Tugas yang Diberikan -> Alihkan ke dalam bahasa Inggris kalimat "Beberapa petugas keamanan berseragam menjaga ketat acara tersebut." yang terdapat dalam artikel tentang prosesi pernikahan di bawah ini.

Teks yang Diberikan ->

——

Mau Barakah? Adakan Pesta Nikah Tanpa Syirik!
Aku sudah melewati prosesi adat, senang luar biasa, banyak nilai lain yang aku rasain, campur aduk perasaannya," tutur seorang artis pesinetron ibukota menjelang pernikahannya, sebagaimana dikutip sebuah media informasi.
Sementara itu, sebuah situs berita lainnya menceritakan salah satu prosesi yang marak dilakukan masyarakat dalam rangkaian prosesi pernikahan, yaitu acara siraman, yang dilakukan terhadap seorang artis film tersohor lainnya yang hendak melepas masa lajangnya, sebagai berikut.
"Para tamu duduk di bawah tenda yang berwarna putih dan coklat. Sebuah sesajen sebagai syarat prosesi diletakkan di depan pintu masuk rumah. Beberapa petugas keamanan berseragam menjaga ketat acara tersebut." Sementara untuk acara siraman calon mempelai pria, keluarga calon mempelai wanita pun telah menyiapkan air yang berasal dari 11 sumur dan siap untuk diantarkan ke tempat kediaman calon mempelai pria tersebut.
"Kita bawa airnya dari 11 sumur...," tutur seorang anggota keluarga calon mempelai wanita. Air 11 sumur itu nantinya akan digunakan untuk prosesi siraman calon mempelai pria yang merupakan anak salah seorang konglomerat negeri ini. Tak lupa keluarga calon mempelai wanita pun mengadakan pengajian sehari sebelum siraman.
Diberitakan pula bahwa di antara acara prosesi pernikahan itu adalah midodareni, di mana sang calon mempelai wanita membaca Al-Qur'an. Pada acara itu, hadirin dibuat menangis terharu mendengar lantunan Kitab Suci sang artis tersebut.

——

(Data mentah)
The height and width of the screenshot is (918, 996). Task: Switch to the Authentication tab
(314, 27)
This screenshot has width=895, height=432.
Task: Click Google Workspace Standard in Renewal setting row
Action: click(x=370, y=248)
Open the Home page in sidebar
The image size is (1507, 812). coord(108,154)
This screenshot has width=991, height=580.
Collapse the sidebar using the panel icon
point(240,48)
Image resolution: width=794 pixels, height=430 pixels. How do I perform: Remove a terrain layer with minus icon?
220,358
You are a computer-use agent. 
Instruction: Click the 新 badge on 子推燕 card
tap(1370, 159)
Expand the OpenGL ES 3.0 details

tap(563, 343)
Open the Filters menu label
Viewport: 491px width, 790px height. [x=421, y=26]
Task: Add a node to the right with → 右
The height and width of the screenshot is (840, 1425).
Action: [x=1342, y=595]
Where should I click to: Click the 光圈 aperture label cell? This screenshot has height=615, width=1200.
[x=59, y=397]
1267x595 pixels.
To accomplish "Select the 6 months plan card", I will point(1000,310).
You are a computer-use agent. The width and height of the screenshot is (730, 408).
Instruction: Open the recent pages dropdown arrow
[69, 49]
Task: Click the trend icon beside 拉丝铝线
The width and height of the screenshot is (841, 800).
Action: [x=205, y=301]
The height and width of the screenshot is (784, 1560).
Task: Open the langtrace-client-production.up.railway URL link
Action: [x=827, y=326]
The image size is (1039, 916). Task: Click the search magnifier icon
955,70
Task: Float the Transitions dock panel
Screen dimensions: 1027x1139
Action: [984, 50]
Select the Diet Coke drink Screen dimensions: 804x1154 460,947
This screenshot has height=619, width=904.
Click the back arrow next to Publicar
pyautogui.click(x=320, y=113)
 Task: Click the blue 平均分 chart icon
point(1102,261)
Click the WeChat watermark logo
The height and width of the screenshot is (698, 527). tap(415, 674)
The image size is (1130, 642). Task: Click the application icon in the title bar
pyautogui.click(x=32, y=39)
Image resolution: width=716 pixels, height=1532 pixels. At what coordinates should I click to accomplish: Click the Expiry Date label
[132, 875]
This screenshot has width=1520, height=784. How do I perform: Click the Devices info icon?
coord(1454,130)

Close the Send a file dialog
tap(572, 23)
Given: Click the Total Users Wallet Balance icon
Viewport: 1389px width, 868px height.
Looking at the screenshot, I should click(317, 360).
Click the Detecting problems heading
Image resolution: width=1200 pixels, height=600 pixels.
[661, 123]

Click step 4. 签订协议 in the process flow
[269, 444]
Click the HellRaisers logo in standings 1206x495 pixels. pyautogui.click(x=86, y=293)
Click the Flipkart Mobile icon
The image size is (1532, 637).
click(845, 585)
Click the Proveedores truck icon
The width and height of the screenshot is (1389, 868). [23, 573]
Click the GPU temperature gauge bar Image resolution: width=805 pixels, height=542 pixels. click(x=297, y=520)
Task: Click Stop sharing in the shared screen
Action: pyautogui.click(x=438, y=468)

——

Hasil -> Several uniformed security officers tightly guarded the event.